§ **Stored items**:
[Start of Attachment]
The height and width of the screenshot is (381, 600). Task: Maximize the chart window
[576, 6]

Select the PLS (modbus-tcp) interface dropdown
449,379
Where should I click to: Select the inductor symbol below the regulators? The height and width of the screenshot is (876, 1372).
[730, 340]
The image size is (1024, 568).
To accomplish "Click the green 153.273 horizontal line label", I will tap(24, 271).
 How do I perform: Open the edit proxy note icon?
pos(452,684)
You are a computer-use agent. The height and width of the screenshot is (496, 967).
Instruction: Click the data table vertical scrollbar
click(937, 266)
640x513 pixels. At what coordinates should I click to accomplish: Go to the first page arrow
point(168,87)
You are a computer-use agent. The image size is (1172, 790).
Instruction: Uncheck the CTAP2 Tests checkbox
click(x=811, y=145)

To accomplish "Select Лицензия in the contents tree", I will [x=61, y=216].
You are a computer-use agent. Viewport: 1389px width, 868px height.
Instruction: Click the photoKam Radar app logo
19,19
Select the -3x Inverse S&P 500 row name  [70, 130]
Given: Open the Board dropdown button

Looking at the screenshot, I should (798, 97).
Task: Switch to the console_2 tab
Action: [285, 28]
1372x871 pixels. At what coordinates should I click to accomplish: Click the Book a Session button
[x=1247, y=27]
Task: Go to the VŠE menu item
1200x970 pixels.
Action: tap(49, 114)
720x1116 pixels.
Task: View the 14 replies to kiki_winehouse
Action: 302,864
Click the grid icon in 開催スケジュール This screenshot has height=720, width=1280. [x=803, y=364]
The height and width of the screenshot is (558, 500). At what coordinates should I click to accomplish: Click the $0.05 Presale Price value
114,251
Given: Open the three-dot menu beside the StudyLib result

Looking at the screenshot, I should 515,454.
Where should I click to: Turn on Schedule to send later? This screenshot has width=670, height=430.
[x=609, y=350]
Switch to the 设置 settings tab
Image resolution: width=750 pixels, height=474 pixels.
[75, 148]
[End of Attachment]
§ **What you are asked to do**:
From the records above, copy every line that includes the word "size".

§ **Answer**:
The image size is (1024, 568).
You are a computer-use agent. The image size is (1172, 790).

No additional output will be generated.